Corporate Tax Changes
Most notable is Malaysia’s commitment to fulfil the OECD’s Base Erosion and Profit Sharing (BEPS) Action Plan initiatives. Also, it was announced that Malaysia will adopt the OECD’s Earning Stripping Rules (ESR) effective 1 Jan 2019. Under the ESR, interest deduction on loans between related companies within the same group will be limited to a ratio of between 10% and 30% of earnings.
To promote Malaysia as an investment destination, the application for Principal Hub tax incentive will be extended for another three years until 31 Dec 2020.
To promote tourism, investments in new 4- and 5-star hotels will continue to enjoy a 5-year partial income tax exemption or 60% Investment Tax Allowance before 31 Dec 2020. Companies operating tours within Malaysia that service more than 1,500 local and 750 foreign tourists annually, will continue to enjoy 100% income tax exemption for another two years until year of assessment 2020. For medical tourism, tax exemption on statutory income will be extended for another three years for applications until 31 December 2020.
To establish the country as a healthcare hub for foreign patients, tax exemption for income derived from the export of healthcare services to foreign clients will be increased to 100% for applications received by 31 December 2020.
Income received by fund managers managing conventional and Shariah-compliant Sustainable and Responsible Investments (SRI) will be eligible for tax exemptions.
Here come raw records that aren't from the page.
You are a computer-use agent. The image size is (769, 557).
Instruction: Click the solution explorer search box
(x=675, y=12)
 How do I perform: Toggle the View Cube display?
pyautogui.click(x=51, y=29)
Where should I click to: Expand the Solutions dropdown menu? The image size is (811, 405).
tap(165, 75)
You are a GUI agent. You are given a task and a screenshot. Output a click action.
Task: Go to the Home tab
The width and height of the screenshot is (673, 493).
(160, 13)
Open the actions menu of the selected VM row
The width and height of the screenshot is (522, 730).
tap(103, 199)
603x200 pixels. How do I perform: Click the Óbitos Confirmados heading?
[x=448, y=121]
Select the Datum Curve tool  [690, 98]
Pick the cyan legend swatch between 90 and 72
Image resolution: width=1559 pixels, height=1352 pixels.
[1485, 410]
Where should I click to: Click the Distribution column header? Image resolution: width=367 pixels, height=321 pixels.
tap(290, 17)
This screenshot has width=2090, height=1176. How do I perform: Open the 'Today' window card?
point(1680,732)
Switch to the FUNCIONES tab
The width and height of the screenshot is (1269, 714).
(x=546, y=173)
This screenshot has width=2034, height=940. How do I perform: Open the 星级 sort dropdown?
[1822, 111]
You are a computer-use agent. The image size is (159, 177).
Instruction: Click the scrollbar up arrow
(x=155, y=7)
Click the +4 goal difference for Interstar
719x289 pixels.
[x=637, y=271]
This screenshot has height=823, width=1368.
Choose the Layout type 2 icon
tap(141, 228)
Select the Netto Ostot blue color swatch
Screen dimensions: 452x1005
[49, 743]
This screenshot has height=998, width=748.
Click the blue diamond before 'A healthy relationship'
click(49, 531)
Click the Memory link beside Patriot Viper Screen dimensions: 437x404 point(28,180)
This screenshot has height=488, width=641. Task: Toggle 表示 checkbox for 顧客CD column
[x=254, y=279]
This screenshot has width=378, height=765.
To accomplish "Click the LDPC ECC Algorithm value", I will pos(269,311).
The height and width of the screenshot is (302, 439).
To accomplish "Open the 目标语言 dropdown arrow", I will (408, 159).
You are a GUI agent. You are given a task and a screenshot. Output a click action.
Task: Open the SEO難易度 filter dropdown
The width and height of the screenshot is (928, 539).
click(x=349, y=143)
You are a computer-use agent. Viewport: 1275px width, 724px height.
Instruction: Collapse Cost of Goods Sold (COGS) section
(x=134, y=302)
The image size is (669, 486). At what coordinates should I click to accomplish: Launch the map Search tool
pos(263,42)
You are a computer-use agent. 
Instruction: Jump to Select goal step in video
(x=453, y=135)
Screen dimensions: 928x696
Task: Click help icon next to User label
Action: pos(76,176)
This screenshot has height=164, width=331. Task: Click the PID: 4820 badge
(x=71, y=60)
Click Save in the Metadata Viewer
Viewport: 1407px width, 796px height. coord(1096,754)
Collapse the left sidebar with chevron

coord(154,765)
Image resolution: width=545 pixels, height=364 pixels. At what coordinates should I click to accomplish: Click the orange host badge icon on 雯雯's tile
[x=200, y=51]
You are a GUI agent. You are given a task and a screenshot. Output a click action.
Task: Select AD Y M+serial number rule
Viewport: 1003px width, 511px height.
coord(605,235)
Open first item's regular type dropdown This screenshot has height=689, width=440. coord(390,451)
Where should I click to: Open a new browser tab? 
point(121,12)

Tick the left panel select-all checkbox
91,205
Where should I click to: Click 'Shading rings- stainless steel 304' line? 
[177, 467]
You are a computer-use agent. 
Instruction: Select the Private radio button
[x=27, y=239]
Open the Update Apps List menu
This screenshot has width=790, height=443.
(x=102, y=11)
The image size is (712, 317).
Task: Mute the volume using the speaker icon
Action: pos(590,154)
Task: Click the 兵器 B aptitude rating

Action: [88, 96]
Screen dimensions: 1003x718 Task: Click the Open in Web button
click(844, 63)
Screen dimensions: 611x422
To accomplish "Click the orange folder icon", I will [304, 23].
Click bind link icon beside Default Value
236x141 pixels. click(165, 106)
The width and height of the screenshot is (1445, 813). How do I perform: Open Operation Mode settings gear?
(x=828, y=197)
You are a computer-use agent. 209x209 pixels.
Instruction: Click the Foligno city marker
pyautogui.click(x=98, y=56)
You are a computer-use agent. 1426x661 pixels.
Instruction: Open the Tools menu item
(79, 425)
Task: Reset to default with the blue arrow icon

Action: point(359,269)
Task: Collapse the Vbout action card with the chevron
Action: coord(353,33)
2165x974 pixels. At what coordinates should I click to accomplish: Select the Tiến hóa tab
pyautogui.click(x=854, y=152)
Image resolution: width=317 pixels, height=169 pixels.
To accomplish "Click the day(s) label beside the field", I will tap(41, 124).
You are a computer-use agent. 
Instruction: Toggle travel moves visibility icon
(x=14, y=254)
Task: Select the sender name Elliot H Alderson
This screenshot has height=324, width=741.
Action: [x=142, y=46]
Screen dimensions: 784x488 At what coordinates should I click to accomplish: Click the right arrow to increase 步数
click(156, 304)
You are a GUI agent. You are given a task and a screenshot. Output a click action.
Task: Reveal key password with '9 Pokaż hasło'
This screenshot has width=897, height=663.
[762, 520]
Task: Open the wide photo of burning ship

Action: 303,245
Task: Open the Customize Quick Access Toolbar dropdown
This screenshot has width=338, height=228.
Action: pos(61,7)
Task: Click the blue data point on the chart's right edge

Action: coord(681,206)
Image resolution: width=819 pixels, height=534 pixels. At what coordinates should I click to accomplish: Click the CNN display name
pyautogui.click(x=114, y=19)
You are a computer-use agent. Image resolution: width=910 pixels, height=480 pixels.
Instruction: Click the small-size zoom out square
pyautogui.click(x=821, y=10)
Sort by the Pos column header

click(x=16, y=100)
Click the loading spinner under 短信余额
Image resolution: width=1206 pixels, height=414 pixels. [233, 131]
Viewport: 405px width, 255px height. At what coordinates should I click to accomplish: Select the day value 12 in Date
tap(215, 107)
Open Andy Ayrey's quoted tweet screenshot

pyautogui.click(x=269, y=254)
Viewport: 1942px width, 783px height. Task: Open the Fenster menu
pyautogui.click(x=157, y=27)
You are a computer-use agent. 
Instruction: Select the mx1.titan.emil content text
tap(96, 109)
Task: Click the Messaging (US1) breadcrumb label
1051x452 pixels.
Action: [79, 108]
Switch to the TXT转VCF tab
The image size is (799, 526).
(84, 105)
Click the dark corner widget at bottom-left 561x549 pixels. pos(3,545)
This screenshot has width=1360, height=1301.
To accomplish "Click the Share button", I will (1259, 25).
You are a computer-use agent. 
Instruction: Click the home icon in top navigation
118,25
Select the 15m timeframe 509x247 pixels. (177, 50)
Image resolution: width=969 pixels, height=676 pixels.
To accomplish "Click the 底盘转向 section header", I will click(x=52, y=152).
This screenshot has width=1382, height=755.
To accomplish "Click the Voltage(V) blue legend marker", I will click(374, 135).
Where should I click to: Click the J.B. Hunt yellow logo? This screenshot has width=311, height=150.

At the same time, venture capital initiatives will be expanded to include income received from fund management and performance fees. The existing incentive for angel investors was also extended to 31 Dec 2020.
To help companies compete in the digital era and adopt the latest technology, companies may claim 20% initial allowance and 20% annual allowance for capital expenditure on purchase of information and communication technology equipment and software, effective from year of assessment 2017; and expenditure on development of customised software from year of assessment 2018.
GST & Stamp Duty
New measures were also announced to streamline GST treatment between Federal and State government as well as local authorities. To encourage new asset investment in airline, shipping and oil and gas, GST relief is granted at the point of importation from 1 Jan 2018. To boost the tourism sector, cruise operators will be given relief from paying GST on handling services provided by port operators. All type of magazines, journals, periodicals and comics will qualify for zero rating.
Stamp duty exemptions will be given on contract notes for trading of Exchange Traded Funds and Structures Warrants by investors until 31 Dec 2020.